*Texto*
——
Trata-se, portanto, de uma generalização indevida, que confunde classificação regulatória com organização empresarial. A simples presença da sigla comum não é capaz de suportar a presunção de grupo econômico, conceito jurídico que, como se sabe, exige a demonstração de elementos concretos, como direção unificada, confusão patrimonial, ou coordenação administrativa entre os entes envolvidos.
Requisitos jurídicos para o reconhecimento de grupo econômico
O reconhecimento de grupo econômico na esfera cível e consumerista deve se basear em critérios objetivos, que demonstrem a existência de vínculos efetivos entre os entes envolvidos. A mera semelhança nominal, ou o fato de pessoas jurídicas atuarem em setores semelhantes, não é suficiente para ensejar a responsabilização solidária, especialmente quando se trata de fundos de investimento.
O reconhecimento desse tipo de vínculo está condicionado à demonstração concreta de:
- Coordenação administrativa ou financeira;
- Controle comum;
- Confusão patrimonial ou de gestão;
- Participação societária relevante que indique subordinação.
Tais elementos devem ser apurados a partir de prova documental ou contábil robusta, não se admitindo presunções genéricas, sob pena de violação ao devido processo legal e à autonomia das pessoas jurídicas.
O entendimento do STJ como freio às generalizações sobre grupo econômico
A jurisprudência consolidada pelo STJ é clara ao afastar a configuração de grupo econômico sempre que ausentes vínculos efetivos entre as entidades, independentemente de eventual afinidade mercadológica ou coincidência de ramo de atuação. Em casos em que os fundamentos foram impugnados, o STJ confirmou que a mera similitude de objetivos comerciais ou a atuação no mesmo setor não preenche os requisitos legais para estender responsabilidades de um fundo a outro.
Na ausência desses elementos, a responsabilização de um fundo por obrigações de outro fere frontalmente princípios basilares do Direito Civil e Empresarial:
- Legalidade: Não se pode impor sanções ou obrigações sem respaldo em norma ou prova, sob pena de criar obrigações arbitrárias.
——
*Tarefas a fazer*
- A) Diga se cada afirmação combina com o texto sobre grupo econômico, respondendo sim ou não e citando as palavras exatas do texto que decidem: (i) a semelhança de nome entre pessoas jurídicas basta para a responsabilização solidária; (ii) os elementos do vínculo precisam de prova documental ou contábil robusta; (iii) para o STJ, atuar no mesmo setor já configura grupo econômico.
- B) De acordo com o texto sobre grupo econômico, o que a simples presença da sigla comum não consegue sustentar?
- C) Escreva a continuação do texto sobre grupo econômico, começando logo depois da última frase mostrada.
A listagem não serve para nada aqui.

*Material fornecido*
——
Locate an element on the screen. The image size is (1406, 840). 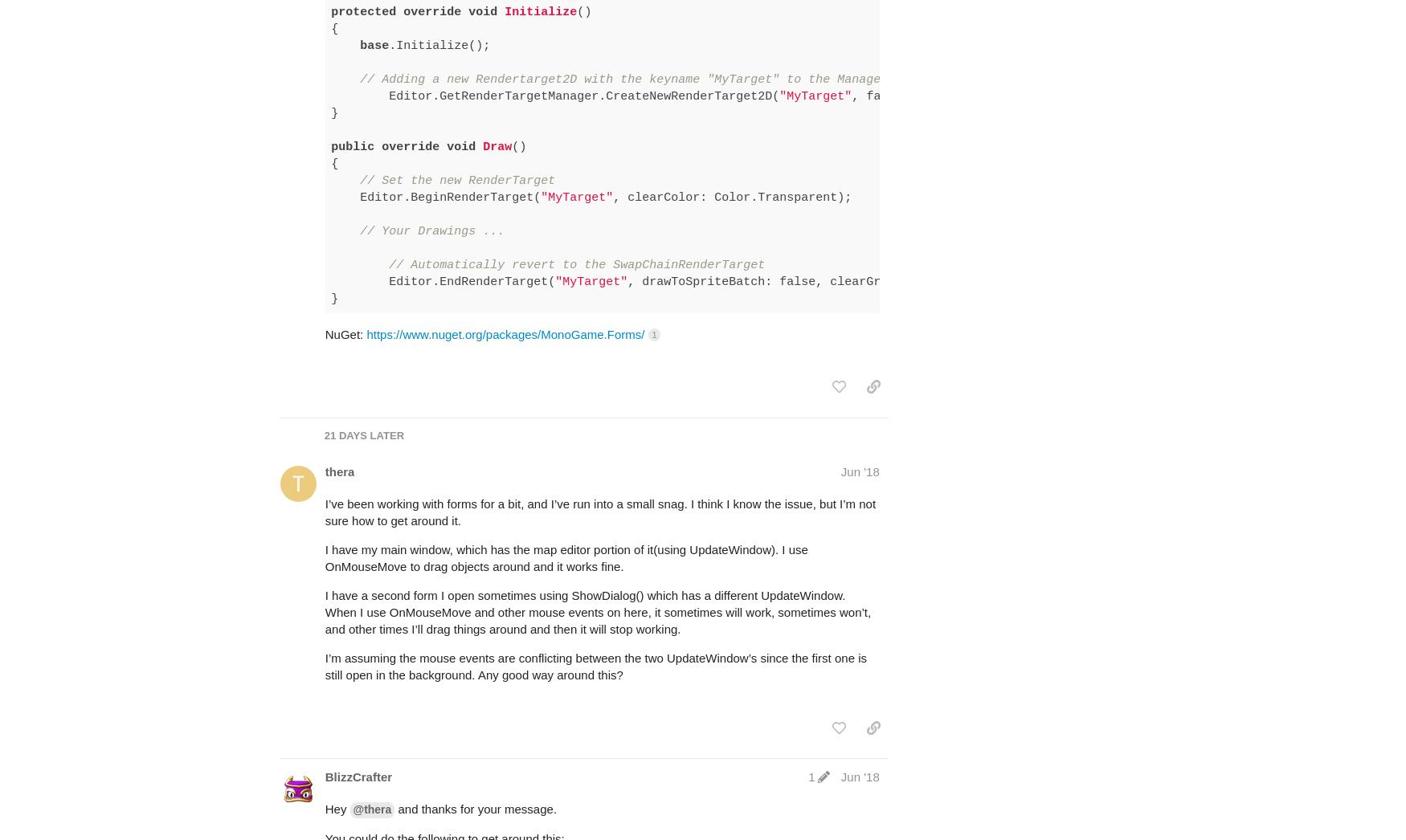
'Editor.GetRenderTargetManager.CreateNewRenderTarget2D(' is located at coordinates (555, 32).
——
*Respostas*
- A)
(i) Não: "A mera semelhança nominal, ou o fato de pessoas jurídicas atuarem em setores semelhantes, não é suficiente para ensejar a responsabilização solidária".
(ii) Sim: "Tais elementos devem ser apurados a partir de prova documental ou contábil robusta".
(iii) Não: "a mera similitude de objetivos comerciais ou a atuação no mesmo setor não preenche os requisitos legais".

- B) A presunção de grupo econômico.

- C)
- Segurança jurídica: A previsibilidade dos efeitos legais depende da manutenção das personalidades jurídicas separadas, garantindo que cada agente saiba a extensão de suas responsabilidades.
- Autonomia patrimonial: Corolário do princípio da separação de bens, assegura que cada pessoa jurídica responda apenas pelos seus próprios compromissos, sem arcar por passivos alheios.
Dessa forma, basear decisões em meras presunções nominais ou em generalizações simplistas compromete não apenas a coerência do sistema de responsabilidade solidária, mas também a confiança dos investidores e operadores no regime de proteção patrimonial estabelecido pela CVM e pelo ordenamento jurídico pátrio.
Além da sigla, a realidade jurídica
Como dito, a utilização da sigla “FIDC” por diferentes fundos de investimento não autoriza, por si só, a conclusão de que integrem um mesmo grupo econômico. A classificação é resultado de exigência regulatória e representa apenas a natureza do fundo e não sua estrutura societária ou a eventual existência de vínculos com outros entes.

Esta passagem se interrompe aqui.